My old teacher used the line “You don’t know your asymptote from a hole on the graph.”
It tickled a bunch of immature high schoolers.
Thats hilarious
Increasingly little.
as the years go on
The teacher who taught pre-calc got worse and worse at teaching, but never reach the line to get them fired.
I had As in math before I got that dipshit. He failed like half the class, everyone else got Cs and Ds.
I don’t like them apples.
I could go on for a while, but probably would never quite get to the point.
Out with it, already
I was expecting answers but got jokes, not disappointed, just enjoying the jokes.
As for asymptotes, many mathematical functions have a value they are going towards but never quite reach. One example would be to start with 1 and then halve it, then halve it, then halve it, and keep going forever. It will trend towards 0 but never ever reach it.
Another example of approaching 0 is y = 1/x which is a cool graph. There is a curve which starts just to the right of the Y axis at maximum Y value and comes almost straight down, curves out to 1,1 then shoots out along towards the X axis almost but never reaching it. The cool thing is it does the exact same in the lower left quadrant with the line coming from the negative X axis, passing -1,-1, the shooting down the Y axis.

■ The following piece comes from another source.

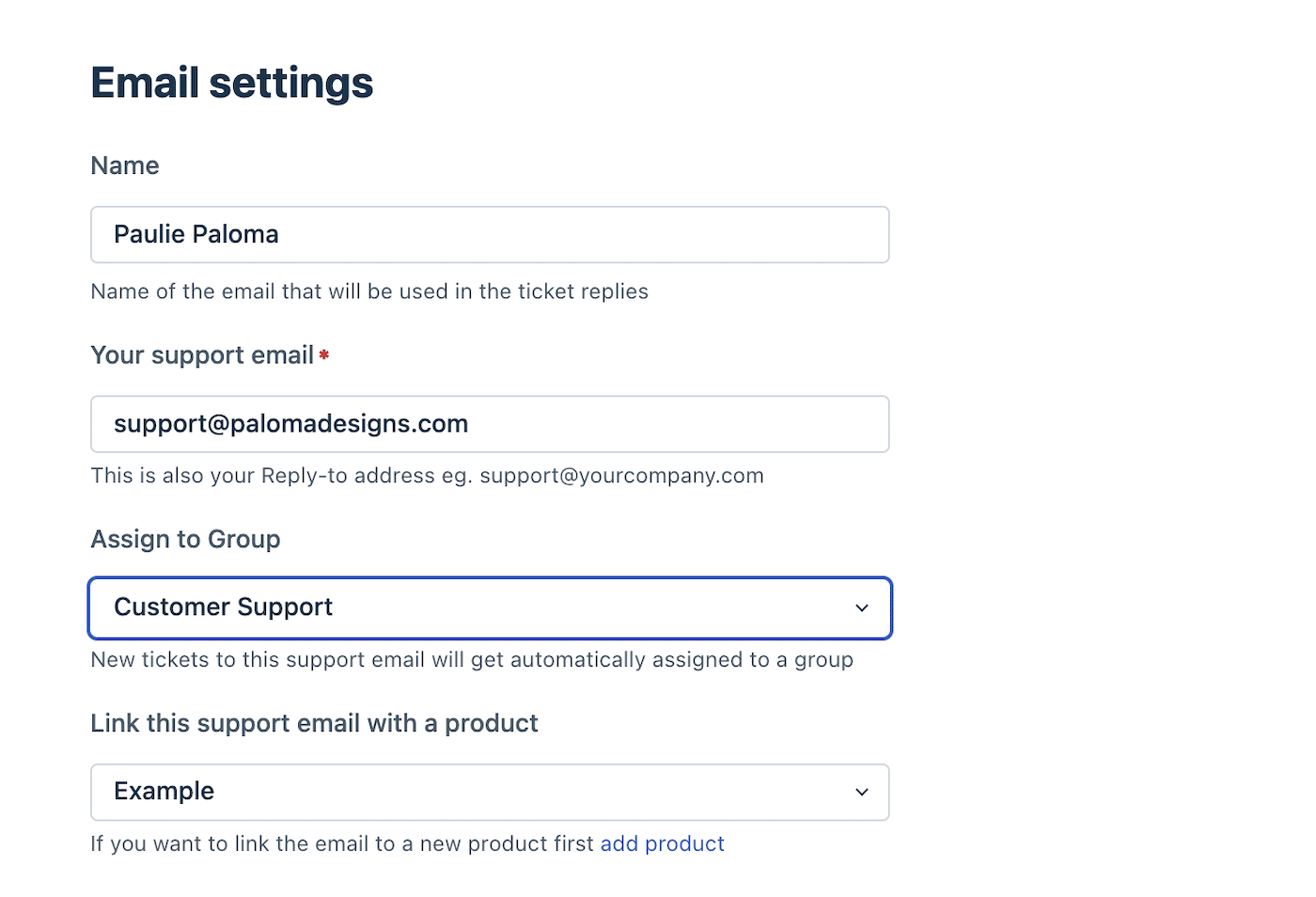This screenshot has width=1316, height=897.
Task: Click the Email settings heading
Action: pos(231,83)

Almost everything, but not quite.
You can keep asking, but over time you’ll learn less and less and never get the whole answer.
My knowledge on them has its limits
well when a mommy asymptote and a daddy asymptote meet on opposite ends of an infinite grid, they give birth to a finite area that is carefully and lovingly defined, until the mommy asymptote runs away with a thick veiny fat curve that rules her world, and the daddy asymptote just stands there night-after-night watching them bisect each other
They’re extreme at the limits.
Nearly everything
Almost all there is tuh know
sth function approaches a straight line, why do you ask?
It’s what happens when a very naughty function tries to divide by zero.
Introduced through trig functions, then calculus limits, then logarithms and exponentiation.
I can identify them in a police line-up of geometry stuff.